Every line from the one containing "The width and" to the end of the records below must be copied exactly, and no pictures may be included.
=== Section Start ===
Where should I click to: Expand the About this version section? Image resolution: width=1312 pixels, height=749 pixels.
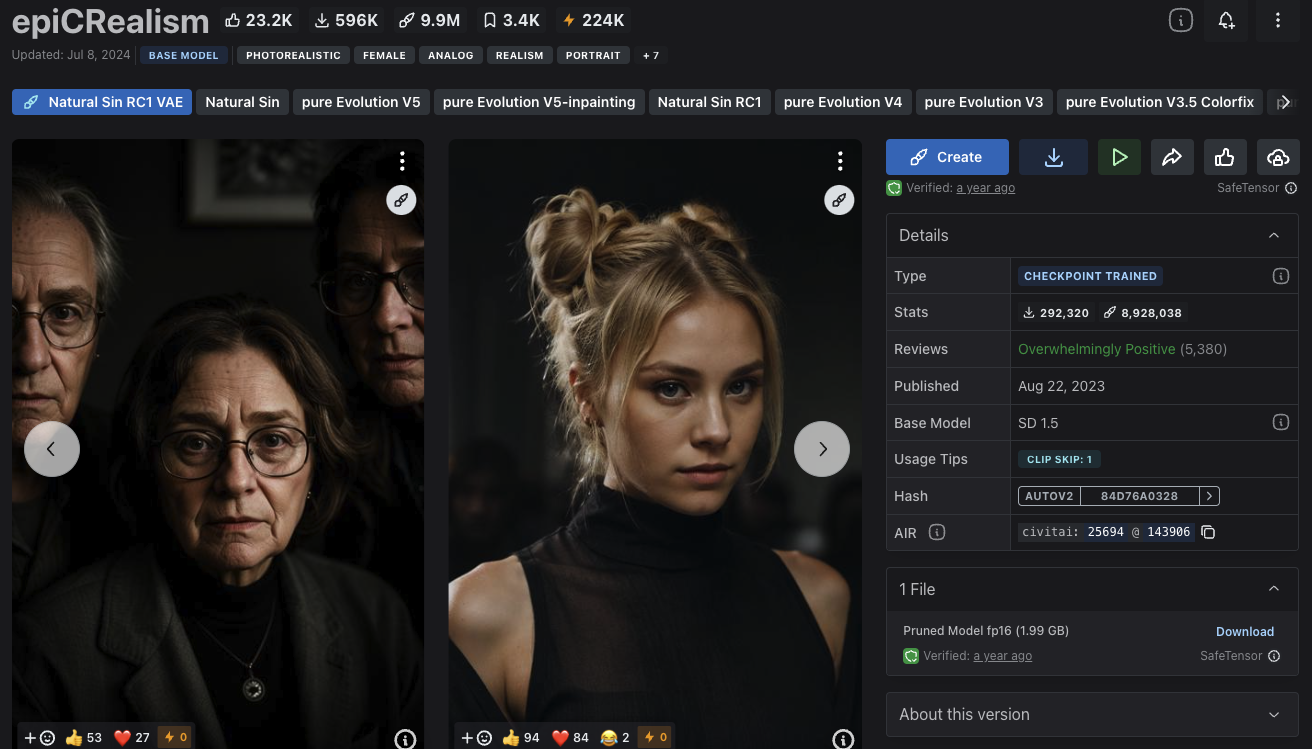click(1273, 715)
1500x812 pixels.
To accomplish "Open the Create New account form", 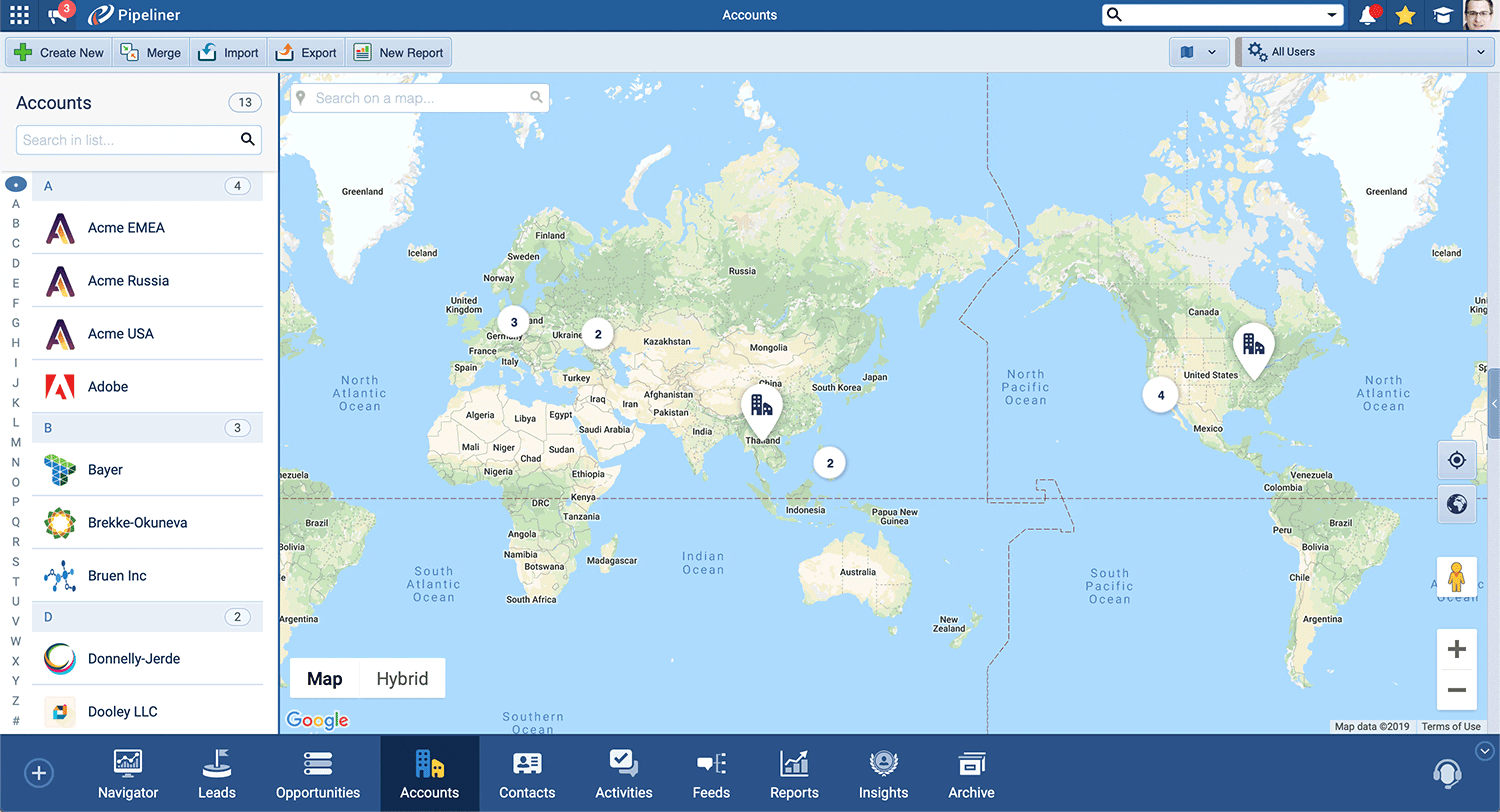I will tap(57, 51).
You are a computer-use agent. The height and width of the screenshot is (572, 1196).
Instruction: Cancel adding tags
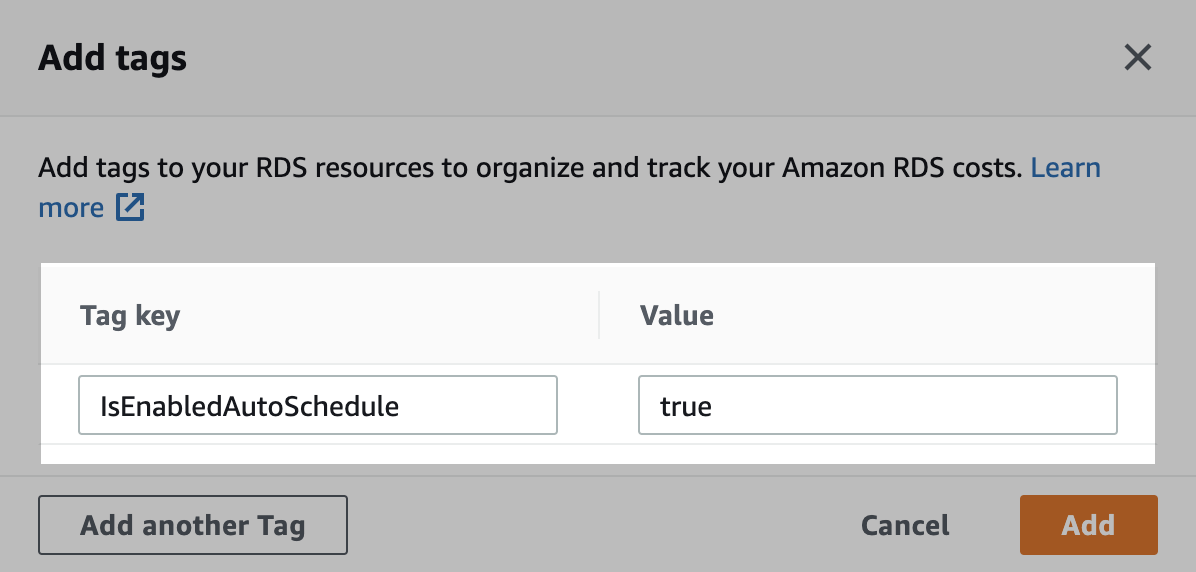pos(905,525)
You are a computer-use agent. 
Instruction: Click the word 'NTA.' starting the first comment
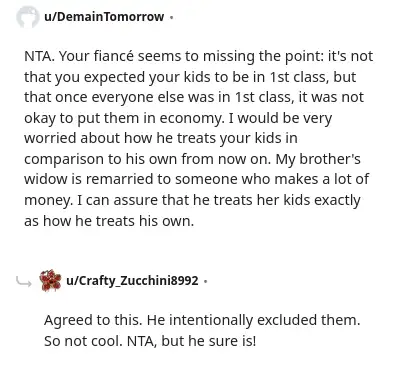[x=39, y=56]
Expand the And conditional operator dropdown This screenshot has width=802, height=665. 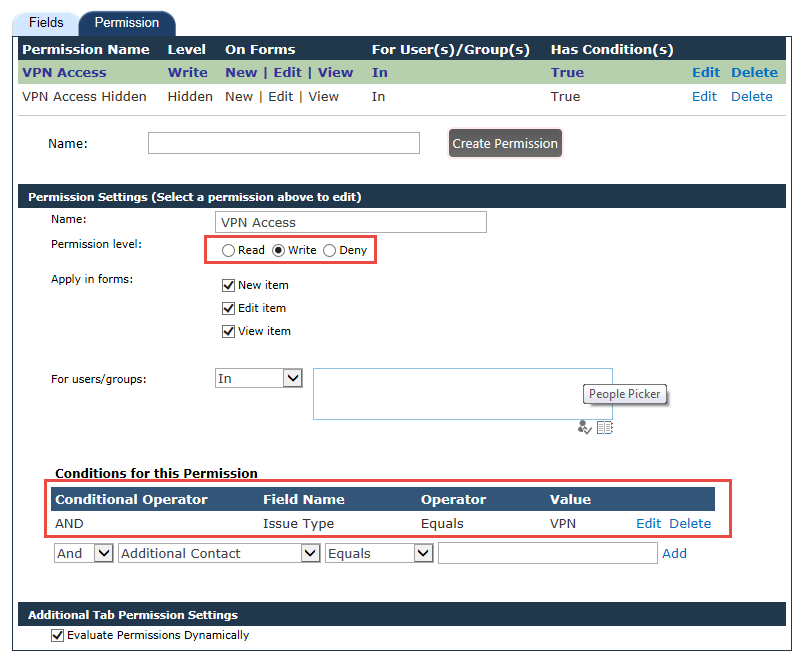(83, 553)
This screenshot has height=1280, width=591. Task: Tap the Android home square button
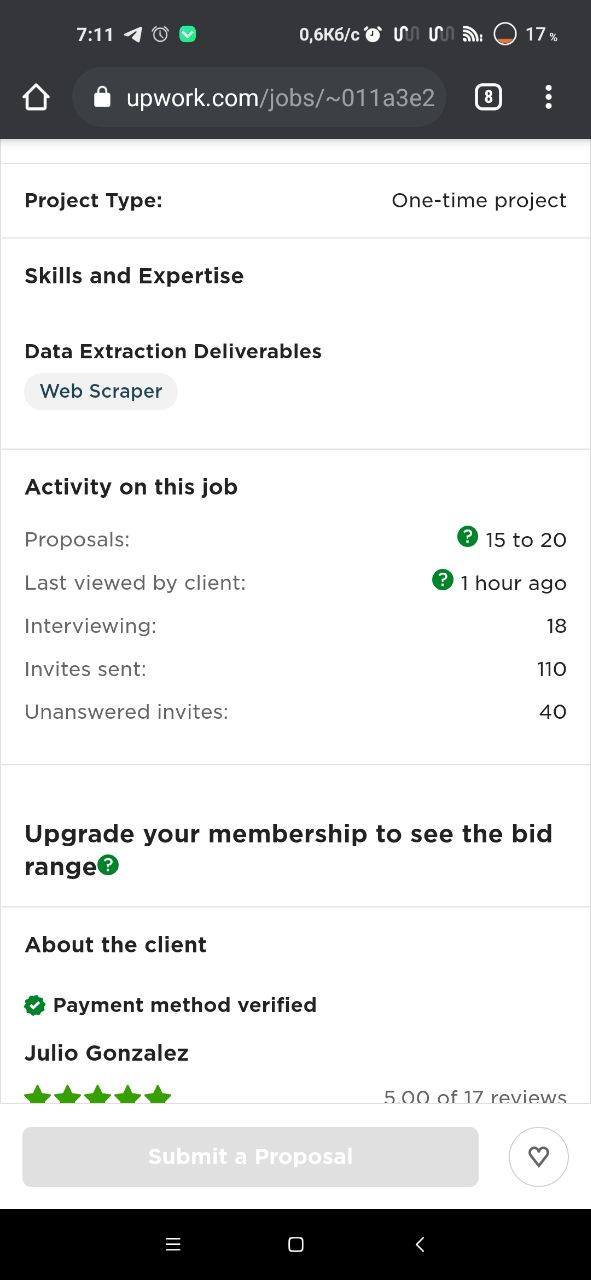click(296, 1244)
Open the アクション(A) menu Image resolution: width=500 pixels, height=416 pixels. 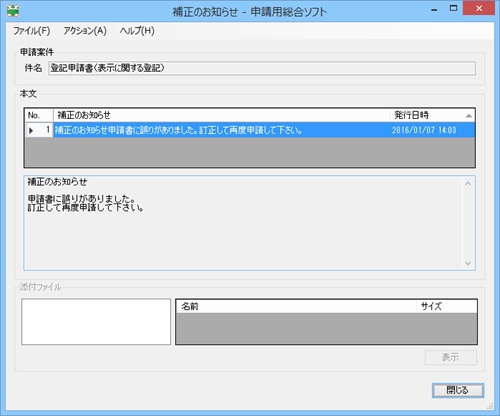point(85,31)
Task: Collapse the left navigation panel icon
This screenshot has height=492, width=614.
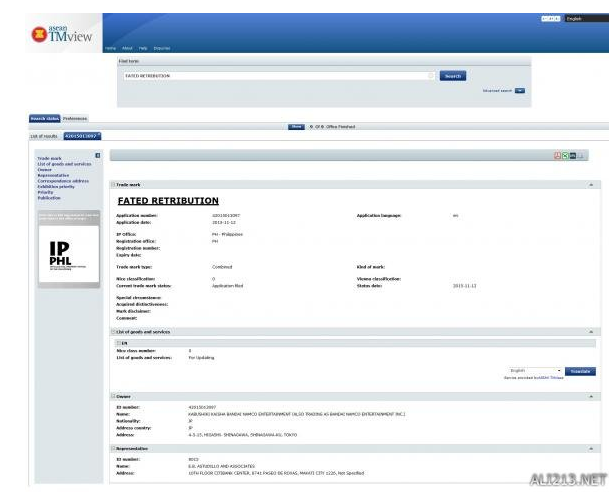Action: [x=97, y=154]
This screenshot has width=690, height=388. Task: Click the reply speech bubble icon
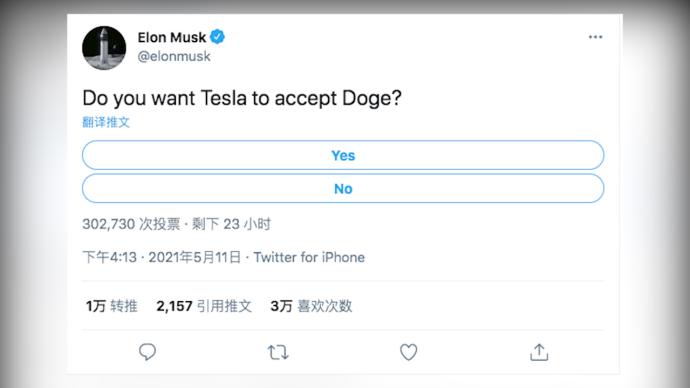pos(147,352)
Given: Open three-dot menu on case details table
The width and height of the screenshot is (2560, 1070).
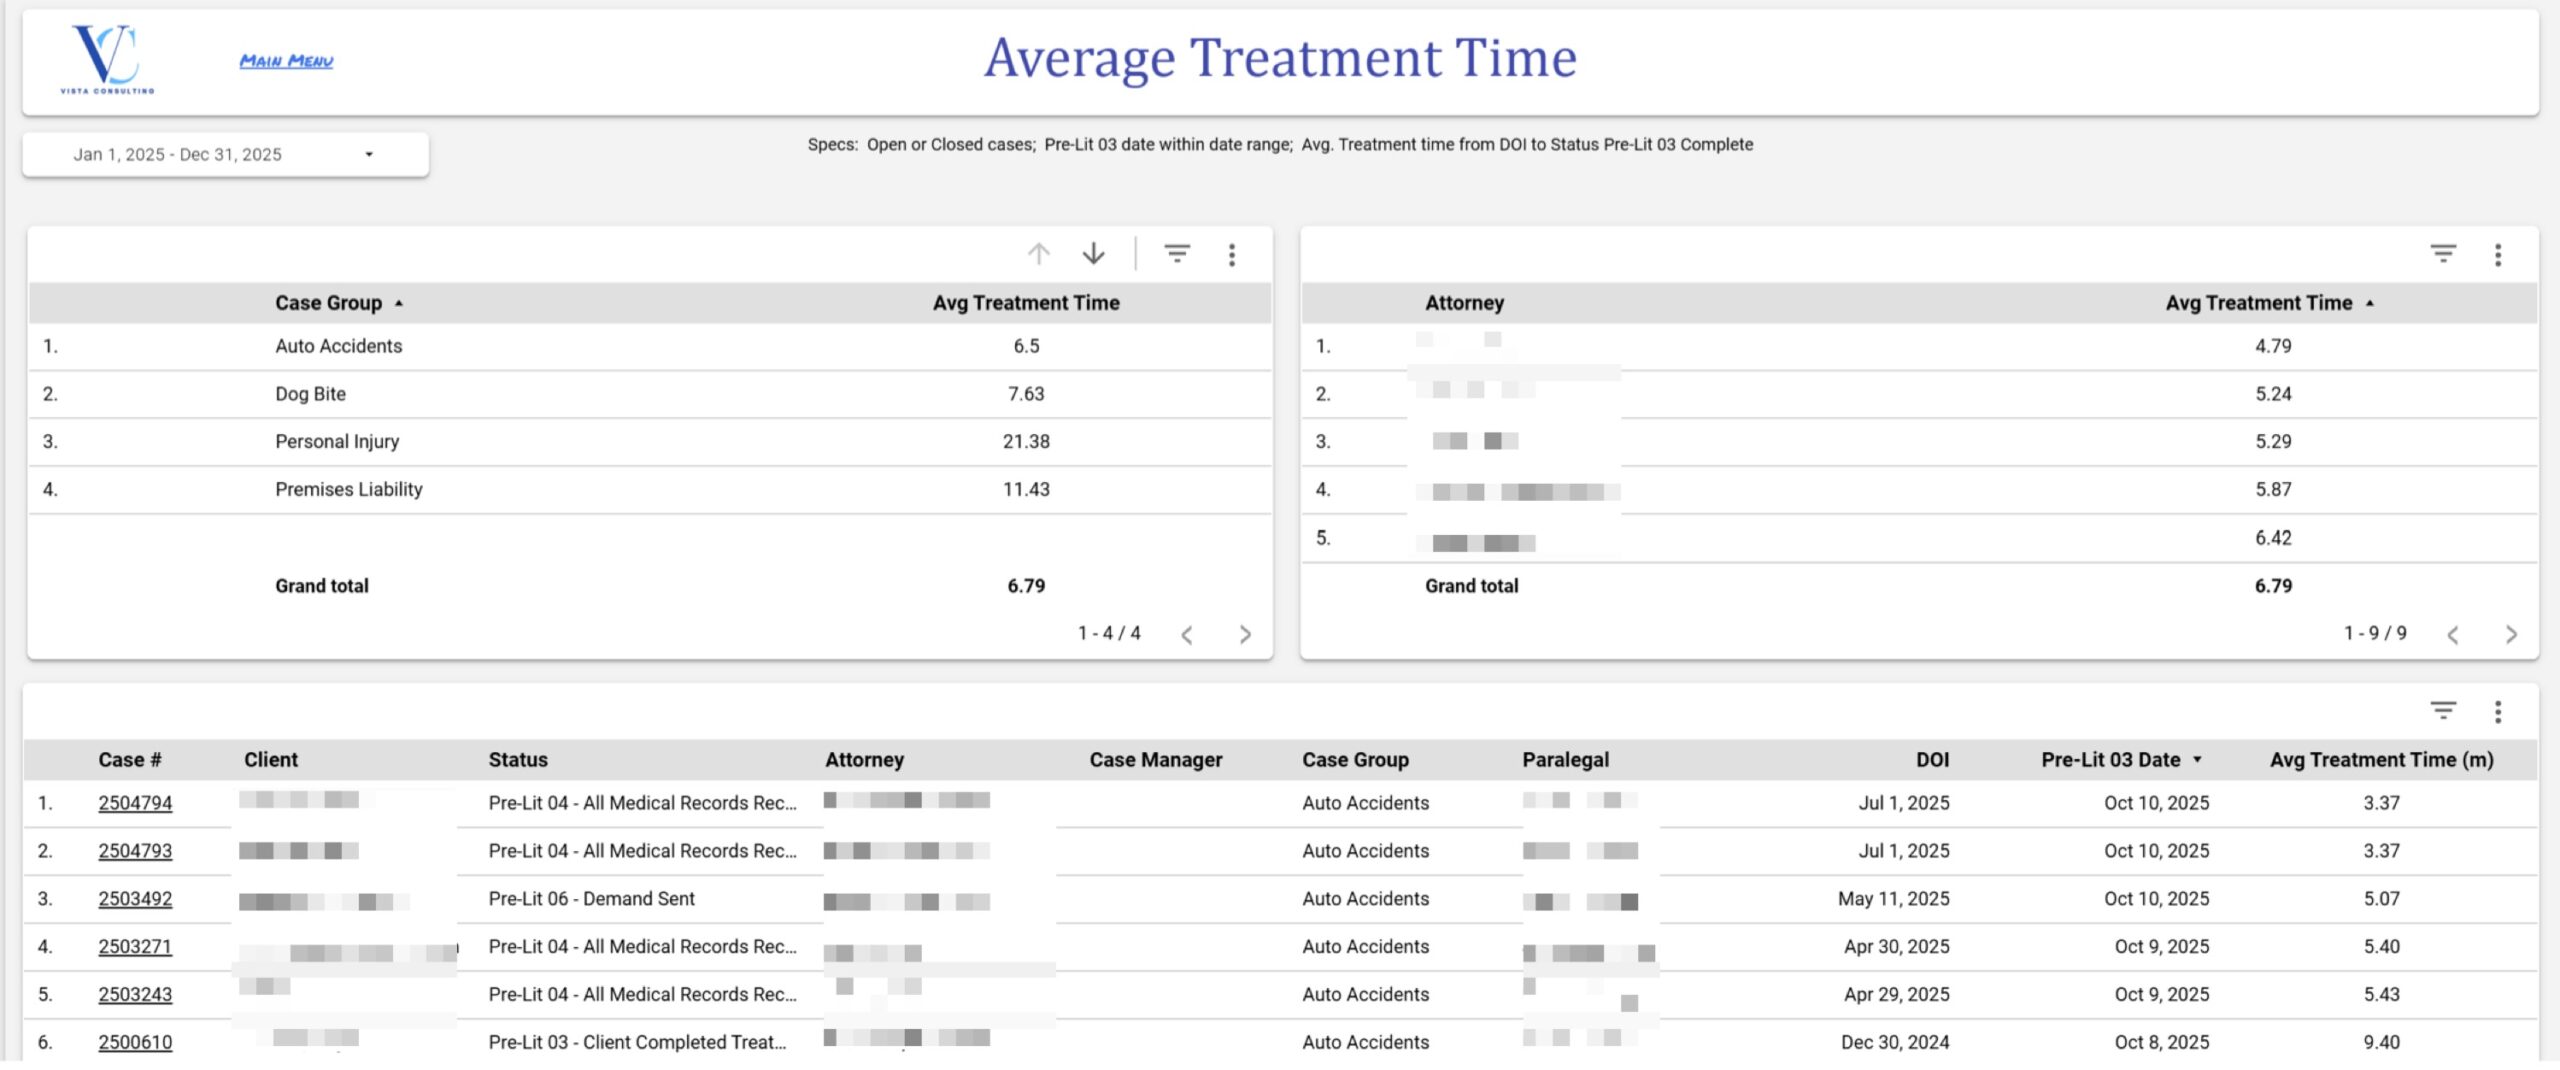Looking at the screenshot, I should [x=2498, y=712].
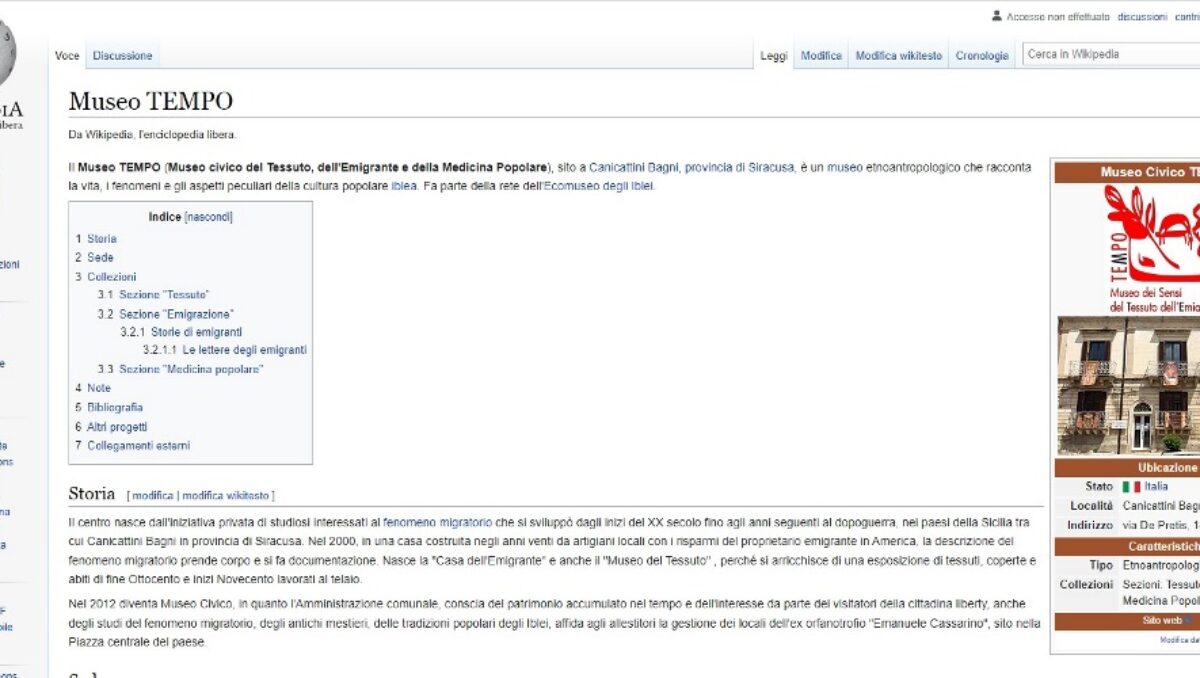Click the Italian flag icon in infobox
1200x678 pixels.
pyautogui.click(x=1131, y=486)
=== Section End ===
RESPONSE BOX ▸
The width and height of the screenshot is (2560, 1070).
Looking at the screenshot, I should [x=2498, y=712].
Click the Italian flag icon in infobox
1200x678 pixels.
pyautogui.click(x=1131, y=486)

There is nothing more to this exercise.